After two and a half weeks in Portugal, with a mixture of excitement and sadness we boarded a plane to Brussels. We were excited to explore a new place but also sad to leave Portugal. Our hotel was located in the historic heart of the city. After settling in, we headed out to Brussels' famous Grand Place just a block away, to find some dinner. Our first glimpses of Grand Place were in the dark but, the square itself, truly lived up to its name. The crowded square is surrounded with beautiful late seventeenth century buildings complete with gold-guilded accents and waffle-filled, french-fry-and-chocolate-eating, beer-drinking tourists all striking a pose in Brussels' most famous and iconic attraction. The streets leading away from the square are lined with alternating waffle shops, chocolate stores, beer shops, taverns, and shops selling tourist junk, mainly statues of a little boy peeing. We call him the little peeing boy, but he is formally known as Manequin Pis and he is also, we learned, iconic to Brussels. After soaking up the surroundings, we settled into La Bruette, a cozy brasserie, for dinner where I was delighted to see salad options on the menu, a welcome sight, after the all-meat, all-the-time menus of Portugal. Our dinner was delicious and our initial assessment of Belgian food was positive as it is very heavily influenced by France, and the beer is world class.

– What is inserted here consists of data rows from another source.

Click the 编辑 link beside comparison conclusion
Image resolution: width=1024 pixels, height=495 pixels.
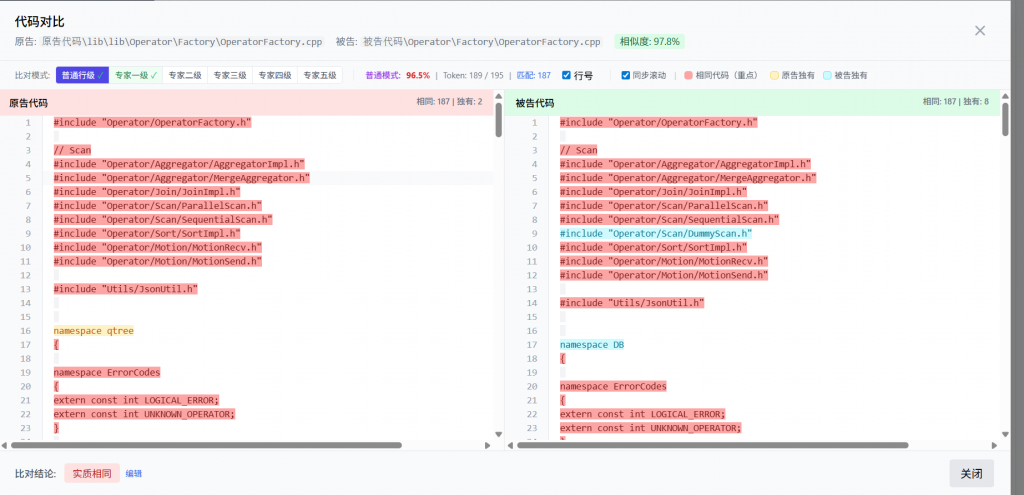pos(134,474)
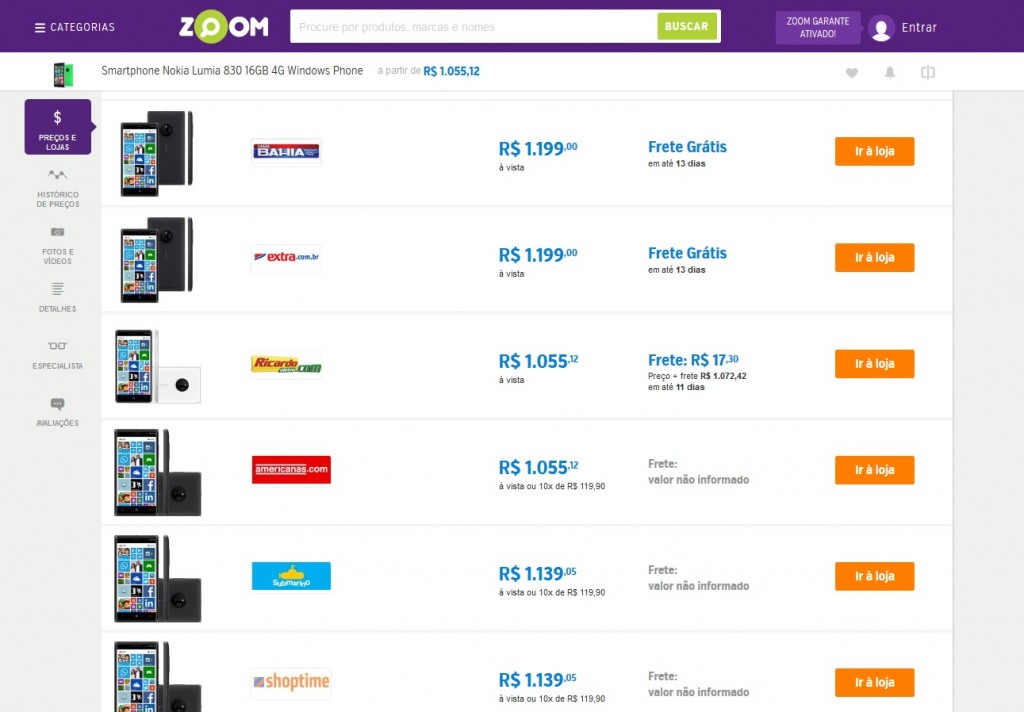Open Histórico de Preços sidebar section
Screen dimensions: 1024x712
[x=57, y=189]
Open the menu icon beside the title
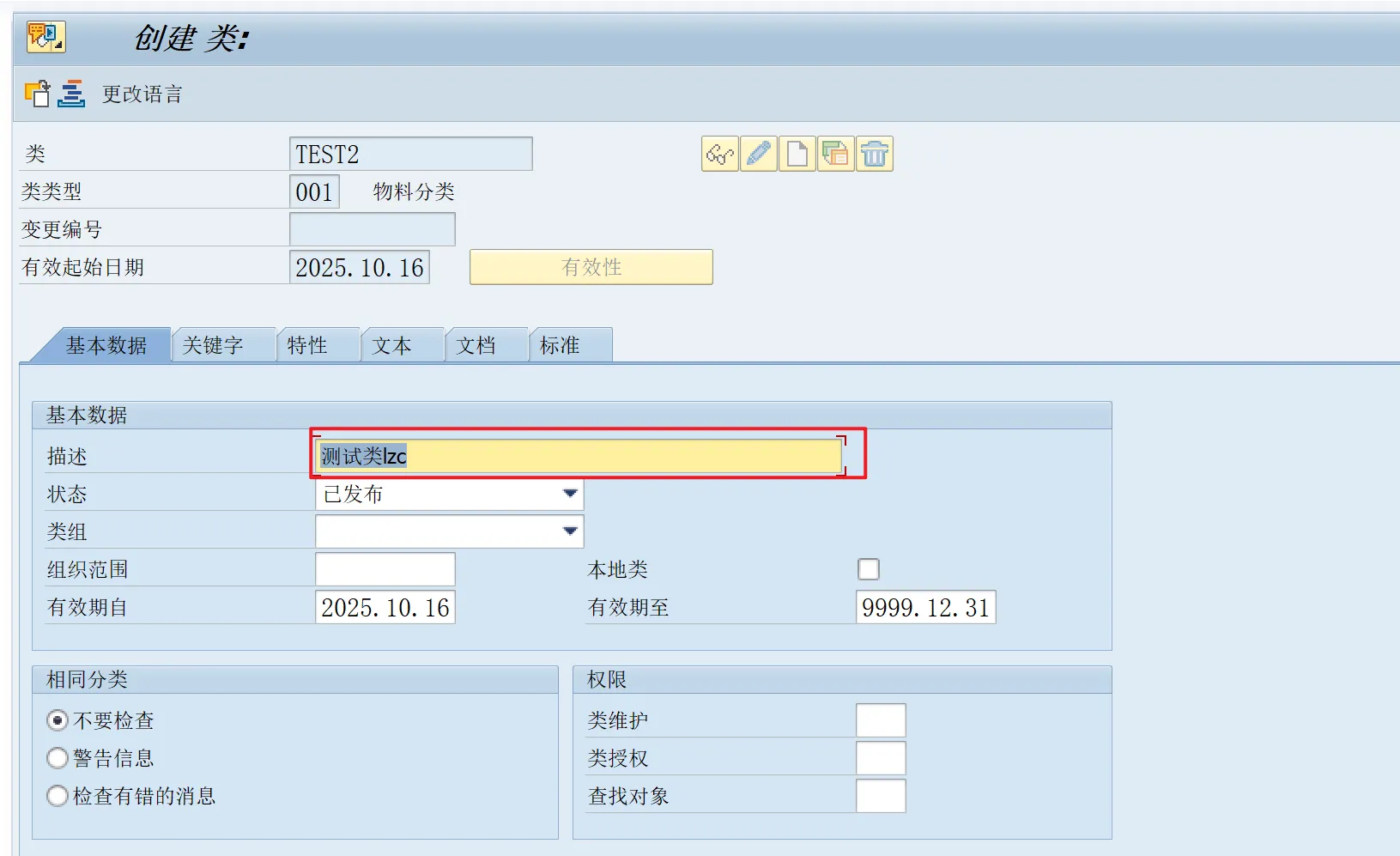The width and height of the screenshot is (1400, 856). pos(45,37)
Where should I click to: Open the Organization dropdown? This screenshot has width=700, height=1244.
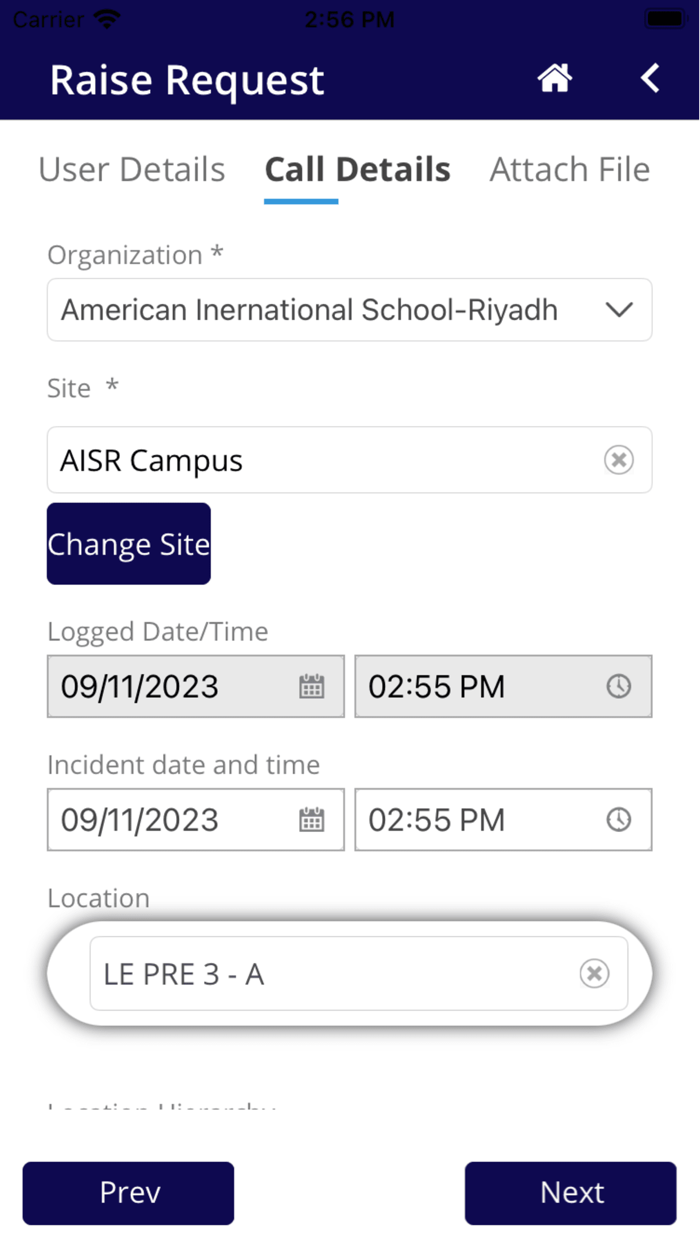619,310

The following day Jason headed to his meetings as the boys and I sat down to breakfast where they officially tasted their first Belgian waffles. Both boys gave the waffles very high marks. With stomachs full of waffles and French pastries, we headed out to explore in the daylight. After a bit of wandering, through beautiful northern European architecture reminiscent of a mixture of Amsterdam and Paris, Isaac lamented that he already missed Portugal. When I asked him why, he replied that the sidewalks were too wide, the buildings too clean, and the area was entirely too touristy. He continued, adding that at least the tourist shops in Portugal had better taste...they sell roosters instead of little peeing boys. At this point, we happened upon the national cathedral, the cathedral of St. Michel and St. Gudula, so we went in. The cathedral was huge and I know we should have been awe-inspired but we weren't. It turns out that we are quite partial to Portuguese architecture and the cathedrals of the north do not speak to our hearts like the ones in Portugal. It is interesting nonetheless to see the difference. The feeling, to me, was much darker and colder. The dark images and statues against the stark, light grey structure of the church felt oppressive and foreboding.
In the days following, the boys and I continued our typical Belgian day starting with the waffle ritual in the morning followed by city exploration in the rain, and, of course, a chocolate after every meal. We walked, clutching our umbrellas in the wind, to the bigger-than-St.-Peters-Basilica Justice Palace basilica where we goggled over its sheer hugeness. We walked to the Royal Palace where we came around a corner to find the street blocked by barbed-wire fences and police vans manned with officers in full riot gear. Though they were still letting pedestrians through, Aaron showed that he is wise beyond his years, and declared that maybe we shouldn't continue on this path, so we turned around and retraced our steps. We found out later that there was a protest over an iron mine closure and shortly after we vacated the scene the police unleashed fire hoses on the protesters. Good call, Aaron.